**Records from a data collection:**
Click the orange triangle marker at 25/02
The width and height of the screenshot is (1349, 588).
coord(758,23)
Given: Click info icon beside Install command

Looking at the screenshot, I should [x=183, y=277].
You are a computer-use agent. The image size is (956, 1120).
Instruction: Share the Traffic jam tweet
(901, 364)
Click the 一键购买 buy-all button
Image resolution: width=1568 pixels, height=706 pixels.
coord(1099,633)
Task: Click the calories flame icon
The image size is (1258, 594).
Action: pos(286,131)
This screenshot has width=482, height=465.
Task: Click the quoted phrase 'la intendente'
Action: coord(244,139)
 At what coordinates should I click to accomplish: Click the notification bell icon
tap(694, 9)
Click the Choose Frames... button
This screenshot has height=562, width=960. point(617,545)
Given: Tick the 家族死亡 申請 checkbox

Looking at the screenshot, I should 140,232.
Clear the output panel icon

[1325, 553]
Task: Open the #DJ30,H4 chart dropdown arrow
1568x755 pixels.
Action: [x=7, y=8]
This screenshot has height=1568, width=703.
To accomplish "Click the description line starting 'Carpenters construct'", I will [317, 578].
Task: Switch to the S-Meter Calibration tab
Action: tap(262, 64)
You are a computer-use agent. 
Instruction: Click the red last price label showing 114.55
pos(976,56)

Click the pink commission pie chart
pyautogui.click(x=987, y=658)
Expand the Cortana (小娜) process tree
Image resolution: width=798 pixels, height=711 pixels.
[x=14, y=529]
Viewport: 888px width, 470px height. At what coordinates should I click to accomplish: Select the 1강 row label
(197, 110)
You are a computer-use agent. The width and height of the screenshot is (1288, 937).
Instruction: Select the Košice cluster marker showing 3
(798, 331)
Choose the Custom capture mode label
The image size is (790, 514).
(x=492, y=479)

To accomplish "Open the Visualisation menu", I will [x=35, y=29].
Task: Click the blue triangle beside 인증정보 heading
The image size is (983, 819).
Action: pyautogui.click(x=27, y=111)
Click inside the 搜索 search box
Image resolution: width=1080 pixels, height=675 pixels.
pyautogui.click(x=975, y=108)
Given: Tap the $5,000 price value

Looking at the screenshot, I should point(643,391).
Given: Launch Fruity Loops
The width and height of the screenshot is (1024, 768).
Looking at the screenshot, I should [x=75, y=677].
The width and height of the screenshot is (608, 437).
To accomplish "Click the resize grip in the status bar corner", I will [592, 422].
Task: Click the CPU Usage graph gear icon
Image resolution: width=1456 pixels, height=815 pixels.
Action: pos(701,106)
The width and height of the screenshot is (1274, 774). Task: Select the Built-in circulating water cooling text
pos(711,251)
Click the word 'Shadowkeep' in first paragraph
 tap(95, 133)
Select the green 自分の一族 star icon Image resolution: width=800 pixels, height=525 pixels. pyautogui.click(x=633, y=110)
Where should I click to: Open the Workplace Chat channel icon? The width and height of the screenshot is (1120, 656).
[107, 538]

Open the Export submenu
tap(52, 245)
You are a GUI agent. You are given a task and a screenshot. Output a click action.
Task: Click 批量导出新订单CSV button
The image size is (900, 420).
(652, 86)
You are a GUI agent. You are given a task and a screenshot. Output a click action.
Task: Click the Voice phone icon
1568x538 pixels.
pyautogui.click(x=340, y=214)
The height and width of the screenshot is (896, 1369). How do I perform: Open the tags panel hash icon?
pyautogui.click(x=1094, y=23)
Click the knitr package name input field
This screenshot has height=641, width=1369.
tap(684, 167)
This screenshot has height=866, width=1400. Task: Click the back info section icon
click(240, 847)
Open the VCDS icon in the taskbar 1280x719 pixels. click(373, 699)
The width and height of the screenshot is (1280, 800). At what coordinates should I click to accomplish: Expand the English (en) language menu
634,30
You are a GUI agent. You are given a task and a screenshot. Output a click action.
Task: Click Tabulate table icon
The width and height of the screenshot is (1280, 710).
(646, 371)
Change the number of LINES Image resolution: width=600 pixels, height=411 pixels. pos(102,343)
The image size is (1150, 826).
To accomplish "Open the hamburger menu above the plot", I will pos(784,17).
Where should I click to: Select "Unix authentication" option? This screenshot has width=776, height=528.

**Task objective:** Copy each record from above without leaving any out.

**Task answer:**
Click the orange triangle marker at 25/02
The width and height of the screenshot is (1349, 588).
coord(758,23)
Given: Click info icon beside Install command

Looking at the screenshot, I should [x=183, y=277].
You are a computer-use agent. The image size is (956, 1120).
Instruction: Share the Traffic jam tweet
(901, 364)
Click the 一键购买 buy-all button
Image resolution: width=1568 pixels, height=706 pixels.
coord(1099,633)
Task: Click the calories flame icon
The image size is (1258, 594).
Action: pos(286,131)
This screenshot has width=482, height=465.
Task: Click the quoted phrase 'la intendente'
Action: coord(244,139)
 At what coordinates should I click to accomplish: Click the notification bell icon
tap(694, 9)
Click the Choose Frames... button
This screenshot has height=562, width=960. point(617,545)
Given: Tick the 家族死亡 申請 checkbox

Looking at the screenshot, I should 140,232.
Clear the output panel icon

[1325, 553]
Task: Open the #DJ30,H4 chart dropdown arrow
1568x755 pixels.
Action: [x=7, y=8]
This screenshot has height=1568, width=703.
To accomplish "Click the description line starting 'Carpenters construct'", I will [317, 578].
Task: Switch to the S-Meter Calibration tab
Action: tap(262, 64)
You are a computer-use agent. 
Instruction: Click the red last price label showing 114.55
pos(976,56)

Click the pink commission pie chart
pyautogui.click(x=987, y=658)
Expand the Cortana (小娜) process tree
Image resolution: width=798 pixels, height=711 pixels.
[x=14, y=529]
Viewport: 888px width, 470px height. At what coordinates should I click to accomplish: Select the 1강 row label
(197, 110)
You are a computer-use agent. The width and height of the screenshot is (1288, 937).
Instruction: Select the Košice cluster marker showing 3
(798, 331)
Choose the Custom capture mode label
The image size is (790, 514).
(x=492, y=479)

To accomplish "Open the Visualisation menu", I will [x=35, y=29].
Task: Click the blue triangle beside 인증정보 heading
The image size is (983, 819).
Action: pyautogui.click(x=27, y=111)
Click inside the 搜索 search box
Image resolution: width=1080 pixels, height=675 pixels.
pyautogui.click(x=975, y=108)
Given: Tap the $5,000 price value

Looking at the screenshot, I should point(643,391).
Given: Launch Fruity Loops
The width and height of the screenshot is (1024, 768).
Looking at the screenshot, I should [x=75, y=677].
The width and height of the screenshot is (608, 437).
To accomplish "Click the resize grip in the status bar corner", I will [592, 422].
Task: Click the CPU Usage graph gear icon
Image resolution: width=1456 pixels, height=815 pixels.
Action: pos(701,106)
The width and height of the screenshot is (1274, 774). Task: Select the Built-in circulating water cooling text
pos(711,251)
Click the word 'Shadowkeep' in first paragraph
 tap(95, 133)
Select the green 自分の一族 star icon Image resolution: width=800 pixels, height=525 pixels. pyautogui.click(x=633, y=110)
Where should I click to: Open the Workplace Chat channel icon? The width and height of the screenshot is (1120, 656).
[107, 538]

Open the Export submenu
tap(52, 245)
You are a GUI agent. You are given a task and a screenshot. Output a click action.
Task: Click 批量导出新订单CSV button
The image size is (900, 420).
(652, 86)
You are a GUI agent. You are given a task and a screenshot. Output a click action.
Task: Click the Voice phone icon
1568x538 pixels.
pyautogui.click(x=340, y=214)
The height and width of the screenshot is (896, 1369). How do I perform: Open the tags panel hash icon?
pyautogui.click(x=1094, y=23)
Click the knitr package name input field
This screenshot has height=641, width=1369.
tap(684, 167)
This screenshot has height=866, width=1400. Task: Click the back info section icon
click(240, 847)
Open the VCDS icon in the taskbar 1280x719 pixels. click(373, 699)
The width and height of the screenshot is (1280, 800). At what coordinates should I click to accomplish: Expand the English (en) language menu
634,30
You are a GUI agent. You are given a task and a screenshot. Output a click action.
Task: Click Tabulate table icon
The width and height of the screenshot is (1280, 710).
(646, 371)
Change the number of LINES Image resolution: width=600 pixels, height=411 pixels. pos(102,343)
The image size is (1150, 826).
To accomplish "Open the hamburger menu above the plot", I will pos(784,17).
Where should I click to: Select "Unix authentication" option? This screenshot has width=776, height=528.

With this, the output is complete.